### Instructions to follow:
Reproduce the material below line for line, without changing a single character.

** start of Exercise inputs **

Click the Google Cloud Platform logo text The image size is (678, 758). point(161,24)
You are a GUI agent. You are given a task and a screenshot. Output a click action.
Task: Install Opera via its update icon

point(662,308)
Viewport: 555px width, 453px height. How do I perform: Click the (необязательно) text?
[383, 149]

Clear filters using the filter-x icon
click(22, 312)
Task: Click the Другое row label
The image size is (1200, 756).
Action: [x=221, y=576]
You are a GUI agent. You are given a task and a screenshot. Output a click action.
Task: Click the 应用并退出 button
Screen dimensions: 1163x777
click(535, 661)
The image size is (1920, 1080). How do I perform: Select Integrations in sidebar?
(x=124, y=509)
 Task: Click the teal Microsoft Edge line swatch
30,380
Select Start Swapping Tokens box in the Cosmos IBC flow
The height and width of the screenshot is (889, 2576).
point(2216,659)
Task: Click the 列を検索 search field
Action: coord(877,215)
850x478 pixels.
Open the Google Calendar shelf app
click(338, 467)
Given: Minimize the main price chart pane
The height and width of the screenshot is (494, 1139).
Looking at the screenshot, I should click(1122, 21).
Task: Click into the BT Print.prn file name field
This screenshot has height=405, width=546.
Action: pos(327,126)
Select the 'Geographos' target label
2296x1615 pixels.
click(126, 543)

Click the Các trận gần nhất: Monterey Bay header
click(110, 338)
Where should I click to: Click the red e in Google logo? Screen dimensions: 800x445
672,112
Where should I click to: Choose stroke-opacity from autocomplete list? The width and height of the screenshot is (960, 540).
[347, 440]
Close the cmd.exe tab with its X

** end of Exercise inputs **

### Result of the exercise:
Click the Google Cloud Platform logo text The image size is (678, 758). point(161,24)
You are a GUI agent. You are given a task and a screenshot. Output a click action.
Task: Install Opera via its update icon

point(662,308)
Viewport: 555px width, 453px height. How do I perform: Click the (необязательно) text?
[383, 149]

Clear filters using the filter-x icon
click(22, 312)
Task: Click the Другое row label
The image size is (1200, 756).
Action: [x=221, y=576]
You are a GUI agent. You are given a task and a screenshot. Output a click action.
Task: Click the 应用并退出 button
Screen dimensions: 1163x777
click(535, 661)
The image size is (1920, 1080). How do I perform: Select Integrations in sidebar?
(x=124, y=509)
 Task: Click the teal Microsoft Edge line swatch
30,380
Select Start Swapping Tokens box in the Cosmos IBC flow
The height and width of the screenshot is (889, 2576).
point(2216,659)
Task: Click the 列を検索 search field
Action: coord(877,215)
850x478 pixels.
Open the Google Calendar shelf app
click(338, 467)
Given: Minimize the main price chart pane
The height and width of the screenshot is (494, 1139).
Looking at the screenshot, I should click(1122, 21).
Task: Click into the BT Print.prn file name field
This screenshot has height=405, width=546.
Action: pos(327,126)
Select the 'Geographos' target label
2296x1615 pixels.
click(126, 543)

Click the Các trận gần nhất: Monterey Bay header
click(110, 338)
Where should I click to: Click the red e in Google logo? Screen dimensions: 800x445
672,112
Where should I click to: Choose stroke-opacity from autocomplete list? The width and height of the screenshot is (960, 540).
[347, 440]
Close the cmd.exe tab with its X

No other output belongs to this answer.